▶ **Supplied material**
*** Begin section ***

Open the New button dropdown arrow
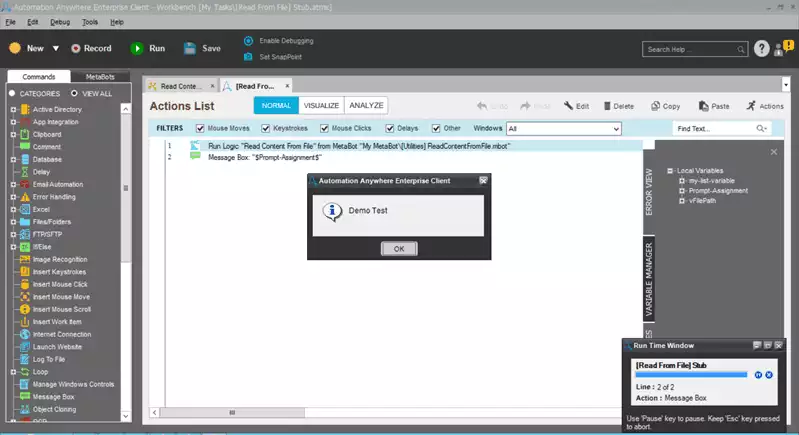The width and height of the screenshot is (799, 435). (55, 48)
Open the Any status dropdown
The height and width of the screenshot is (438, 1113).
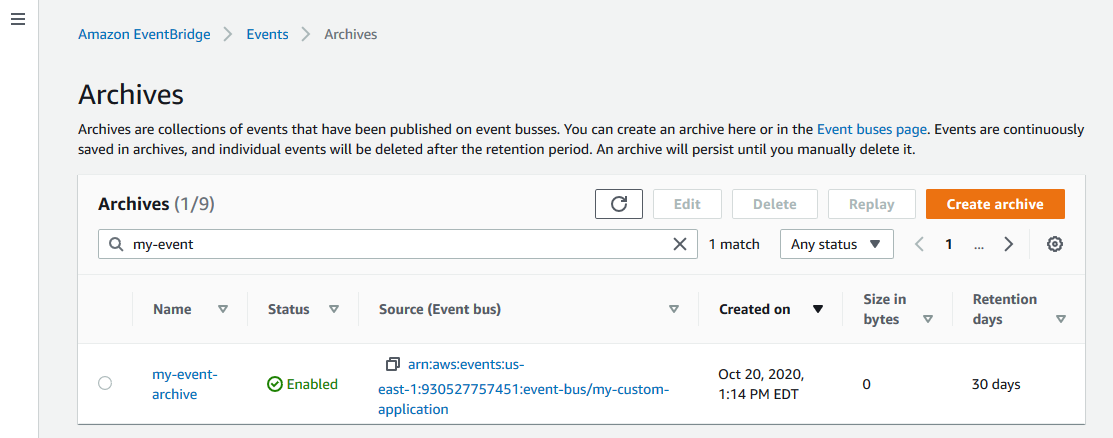tap(836, 244)
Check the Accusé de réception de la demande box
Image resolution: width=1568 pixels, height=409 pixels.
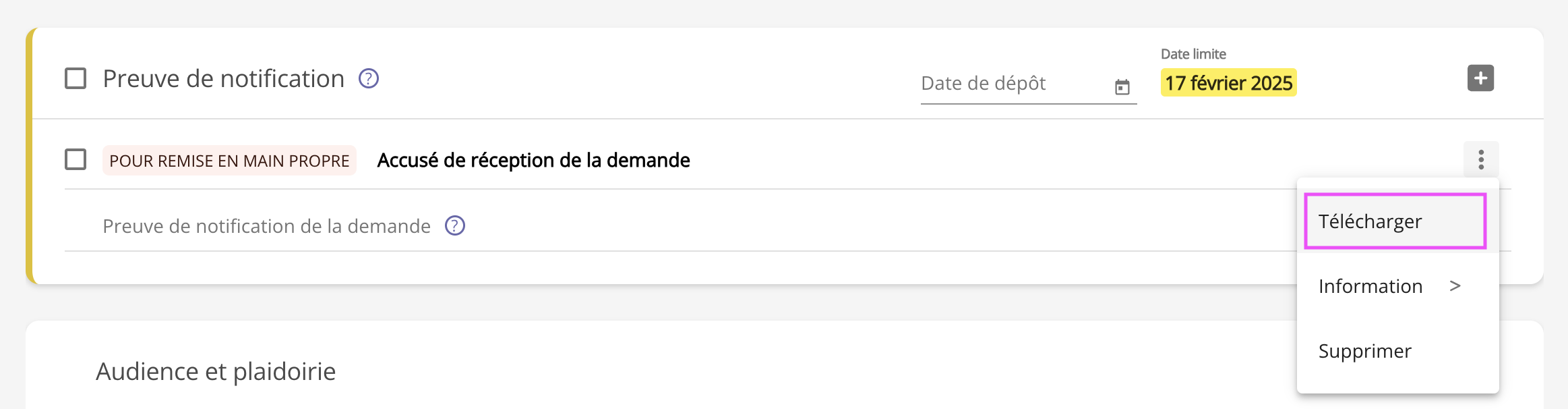click(76, 160)
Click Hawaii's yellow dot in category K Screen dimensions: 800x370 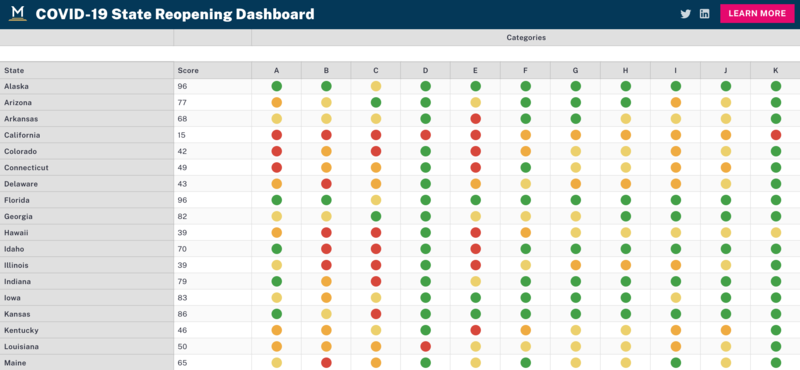click(x=776, y=233)
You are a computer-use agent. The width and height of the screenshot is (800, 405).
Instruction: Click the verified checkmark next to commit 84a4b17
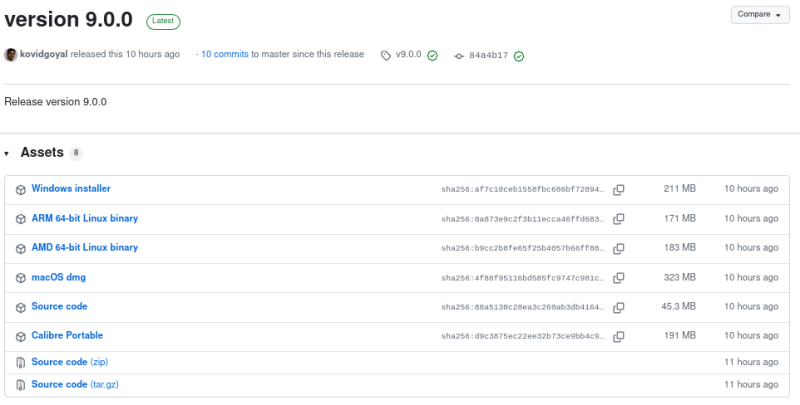click(x=519, y=56)
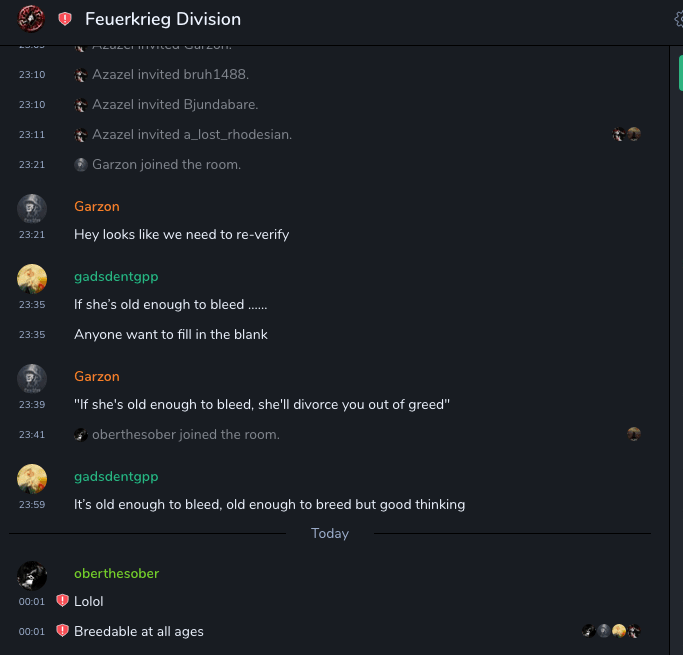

*** End section ***

▶ **Assignment**
Leave the pictures out. Output exactly, and only, the lines from the one with "You are a computer-use" through the last line of the listing above, both included.

▶ **Answer section**
You are a computer-use agent. The width and height of the screenshot is (800, 405).
Instruction: Click the verified checkmark next to commit 84a4b17
click(x=519, y=56)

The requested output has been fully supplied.